Untuk diketahui, B50 merupakan bahan bakar dengan campuran 50% bahan bakar nabati (BBN) dari minyak sawit dan 50% bahan bakar fosil jenis Solar. Di mana rangkaian pengujian teknis bahan bakar ini di laboratorium sudah di mulai sejak awal 2025.
Sementara untuk pengujian di kondisi riil atau road test sudah dilakukan sejak 9 Desember 2025 di berbagai sektor. Mulai dari otomotif untuk kendaraan bermotor, pertambangan, alat pertanian, perkapalan, genset, hingga pada sektor perkeretapian yang baru dimulai per hari ini.
"Jadi kita melihatnya bahwa uji-uji ini semua dilakukan secara terbuka, dan nanti juga berlakukan untuk semua sektor. Jadi tidak ada yang satu misalnya masih B40, yang satu lalu B50, itu tidak ada. Semua serentak B50, karena infrastruktur yang kita punya juga lebih mudah untuk kita menerapkan satu formula," tegasnya.
Lebih lanjut ia mengatakan implementasi B50 secara nasional akan tertuang dalam Peraturan Menteri (Permen) ESDM, yang rencananya akan diterbitkan sebelum Juli 2026.
"Pencampuran ini 50-50, nanti spesifikasi campurannya itu juga kita akan keluarkan. Jadi nanti sebelum 1 Juli kita akan mengeluarkan ketentuan di situ," terangnya.
Penerapan B50 Bisa Bikin Harga Biodiesel Jadi Lebih Murah?
Eniya mengatakan lonjakan harga minyak dunia imbas perang di Timur Tengah jadi momentum yang tepat untuk mempercepat implementasi B50. Sebab tingginya harga minyak ini membuat harga solar sudah jauh lebih tinggi dari harga bahan bakar nabati yang dihasilkan dari minyak sawit (FAME).
"Saat ini kita tahu bahwa harga solar, minyak dunia kan lagi tinggi, itu sekarang bahan bakar nabati yang kita produksi ini, harganya jauh lebih rendah daripada solar. Jadi saat ini adalah hal yang tepat respon pemerintah untuk menaikkan komposisi dari campuran FAME tersebut," jelasnya.
Menurutnya kondisi ini berpotensi membuat harga B50 jadi lebih murah dari harga bahan bakar biosolar yang sudah diterapkan saat ini, B40. Sebab dengan komposisi FAME 40% dan solar 60% saja, harga biodiesel kini sudah berada di angka Rp 14.262 per liter.
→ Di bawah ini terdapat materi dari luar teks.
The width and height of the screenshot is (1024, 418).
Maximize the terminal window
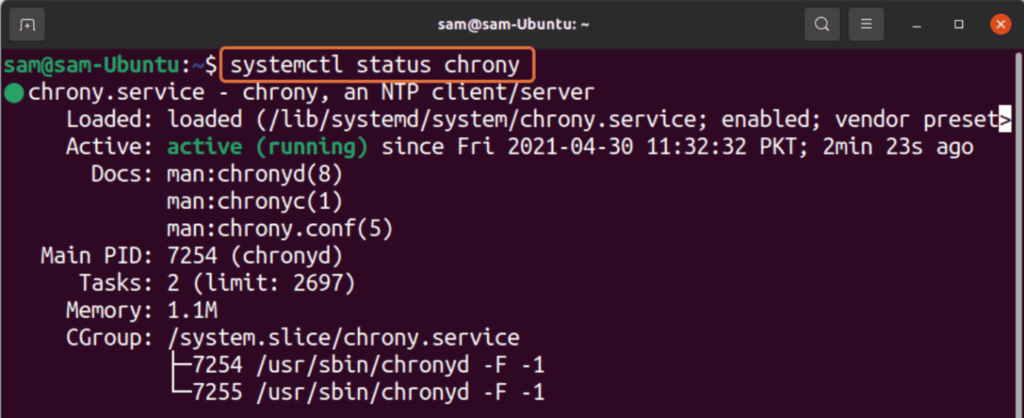(959, 25)
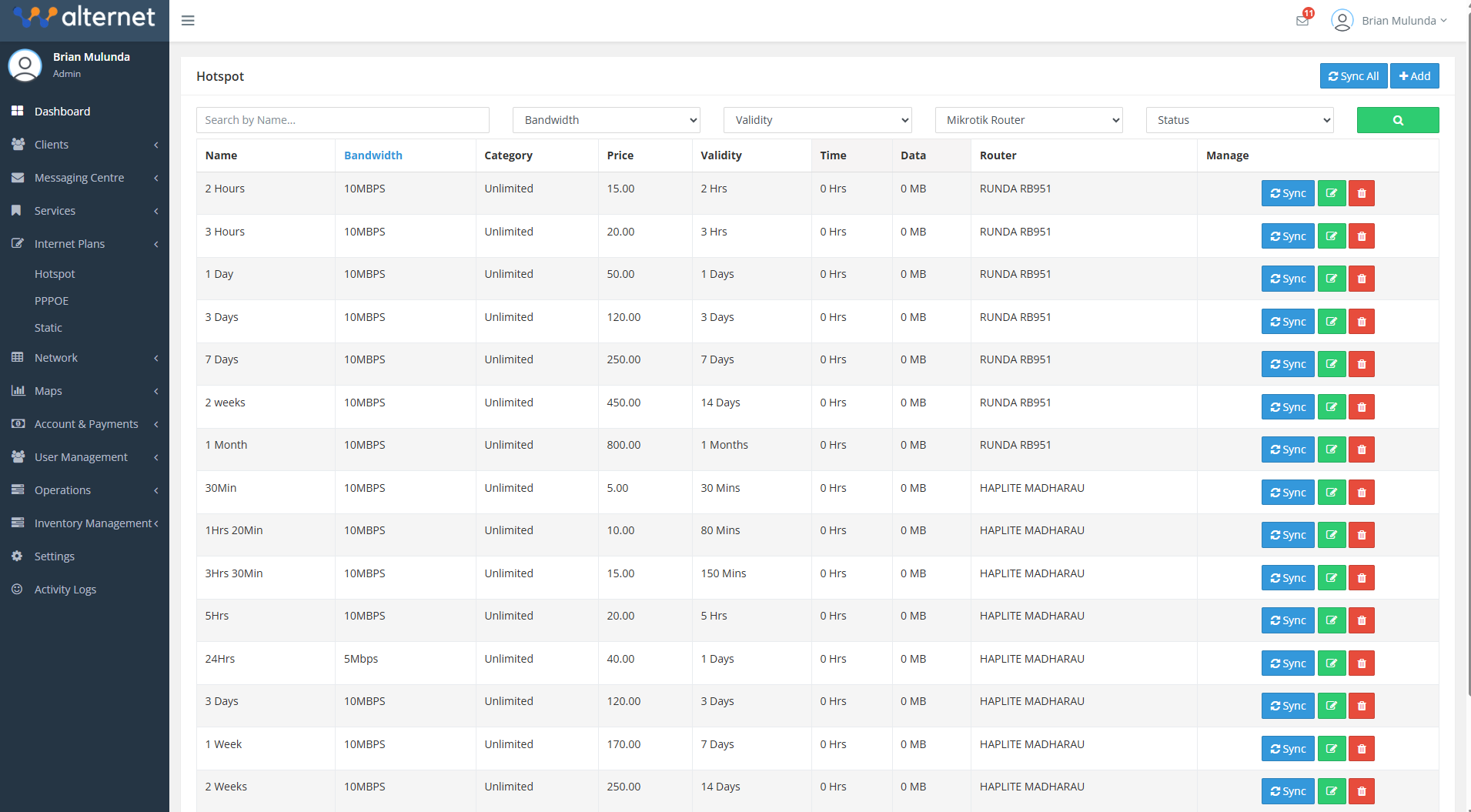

Menurutnya angka tersebut jauh bawah harga indeks pasar (HIP) solar yang berlaku saat ini. Sehingga saat komposisi FAME ditingkatkan jadi 50%, kemungkinan harga biodiesel ke depan dapat semakin ditekan, sebab penggunaan solar dalam campuran biodiesel akan semakin berkurang.
"Jadi gini, per bulan itu Kementerian ESDM selalu mengeluarkan harga FAME. Harga FAME, harga biodiesel ini dikeluarkan tiap bulan dengan formula, perhitungan lah. Nah harga di kita sekarang (B40) bulan ini Rp 14.262. Nah kita lihat harga solar, HIP solar itu sekitar sekarang Rp 17.565. Harga FAME itu di bawah," terangnya.
Namun menurutnya perhitungan ini tidaklah mutlak. Sebab pada akhirnya perhitungan harga biodiesel ke depan akan sangat bergantung pada harga solar dan FAME yang berlaku saat itu.
"Untuk saat ini betul (B50 lebih murah). Untuk saat ini, karena solarnya tinggi," kata Eniya.
"Itu per bulan kan berbeda. Selalu per bulan itu ada perbedaannya. Nah, tadi yang sudah saya sebutkan yang bulan ini segitu ya. Nanti bulan depan berapa lagi itu beda lagi. Nanti pas 1 Juli berapa itu kan beda lagi, solarnya berapa gitu ya," tegasnya.